The truth is that there are many people who are in the crypto space without having a clear understanding of it. But another characteristic of a bubble is when the asset in question has no real value behind it. That really isn't the case with cryptocurrency, as the blockchain technology legitimately could revolutionize the way people interact with each other without relying on corporations taking their percentage at every step.
There have undoubtedly been many instances where people have lost cryptocurrency funds because those funds were stolen by people who had hacked into the account. This generally happens when people keep their cryptocurrency stored in coin exchanges. Coin exchanges are used to buy and sell different coins or exchange traditional currencies into crypto assets.
Many of these coin exchanges, however, do not have the necessary security to hold people's coins. These so-called custodial services are what banks have been specializing in for many years, but they haven't been mastered by certain coin exchanges. It's for that reason that you shouldn't park all of your cryptocurrency in an exchange, even a trusted one.
Your best bet to absolutely protect against theft by hackers is to store your crypto funds in an offline wallet. This kind of "cold storage" means that only you have access to the digital keys that will unlock these funds. If you must utilize a coin exchange, try to do so only to buy or sell coins.
It is interesting that all three of those previous claims against cryptocurrency can actually be leveled against traditional assets. Ponzi schemes have been perpetrated using regular currency, there have been stock bubbles, and banks have been robbed. But one threat against cryptocurrency that may outweigh all the others is the concerns about regulation.

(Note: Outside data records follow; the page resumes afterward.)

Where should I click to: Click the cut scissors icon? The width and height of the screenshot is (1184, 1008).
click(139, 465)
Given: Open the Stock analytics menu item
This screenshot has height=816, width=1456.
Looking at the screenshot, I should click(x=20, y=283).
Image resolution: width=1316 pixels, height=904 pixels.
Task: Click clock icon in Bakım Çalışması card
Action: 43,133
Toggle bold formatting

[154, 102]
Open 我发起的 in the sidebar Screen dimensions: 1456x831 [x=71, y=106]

At the moment, cryptocurrency is, for the most part, an unregulated, decentralized landscape. Many governments are trying to come to terms with it now. Some are looking at it as a boon for struggling economies, while others are skeptical of the new technologies.
The bottom line is that it is unlikely that cryptocurrency can continue to exist without coming to some kind of agreement with regulatory bodies. What form that will take is hard to say and could differ from country to country. There could be national cryptocurrencies someday, or, at the very least, financial bodies will have much more of a say in the way that the coins are traded.
Some would say, for investors and users alike, that regulation coming to cryptocurrency is a positive thing. It could lead to them being traded on exchanges or being included in pension funds. Perhaps it will even lead to widespread indoctrination of the technologies proposed by the leading altcoins into society.
But there are many cryptocurrency adherents who feel that a heavy regulatory hand on the coins will essentially rob them of their essence. After all, the coins were created as a way of escaping the clutches of governments, lawmakers, and financial bodies. If all of those entities get their hands on cryptocurrency, there might not be anything left of the initial spirit behind its creation.
As you can tell, there are many complex issues to be worked out with cryptocurrency. Many risks will be incurred by those who decide to either invest in the coins or use them in some way, or both. The future of cryptocurrency, as exciting as it may be, is still very much up in the air.